Starting in the late 1950s, the rise of new fields of historical studies led to a movement among historians to reevaluate oral sources for history. In particular, historians engaged in trying to recover a usable past for African societies, as nations on the continent began to emerge from colonialism, turned to oral traditions to recover a precolonial past often derided by colonial sources. Jan Vansina pioneered the collection of oral traditions, by which he meant mostly epics. In addition, the widespread epic tale of the founder of the kingdom of Mali, Sundiata, also attracted scholarly attention. The epic, performed by casted bards, griots in French or jeli in Mande, among many of the Mande-speaking peoples, tells of the founding of the empire in the thirteenth century and yet continues to be performed as a living oral tradition in the early twenty-first century.

### DIRECTIVES
**A.** List every point in time that the passage on oral history identifies by a decade or a century.
**B.** Copy word for word the stretch of the passage on oral history from "Starting in the" through "early twenty-first century.".

### PROVIDED DATA
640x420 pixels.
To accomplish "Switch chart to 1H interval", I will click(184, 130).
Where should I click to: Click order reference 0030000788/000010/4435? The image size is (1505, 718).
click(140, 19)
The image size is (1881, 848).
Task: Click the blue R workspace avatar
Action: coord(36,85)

### SOLUTIONS TO THE TASKS
**A.**
the late 1950s
the thirteenth century
the early twenty-first century

**B.**
Starting in the late 1950s, the rise of new fields of historical studies led to a movement among historians to reevaluate oral sources for history. In particular, historians engaged in trying to recover a usable past for African societies, as nations on the continent began to emerge from colonialism, turned to oral traditions to recover a precolonial past often derided by colonial sources. Jan Vansina pioneered the collection of oral traditions, by which he meant mostly epics. In addition, the widespread epic tale of the founder of the kingdom of Mali, Sundiata, also attracted scholarly attention. The epic, performed by casted bards, griots in French or jeli in Mande, among many of the Mande-speaking peoples, tells of the founding of the empire in the thirteenth century and yet continues to be performed as a living oral tradition in the early twenty-first century.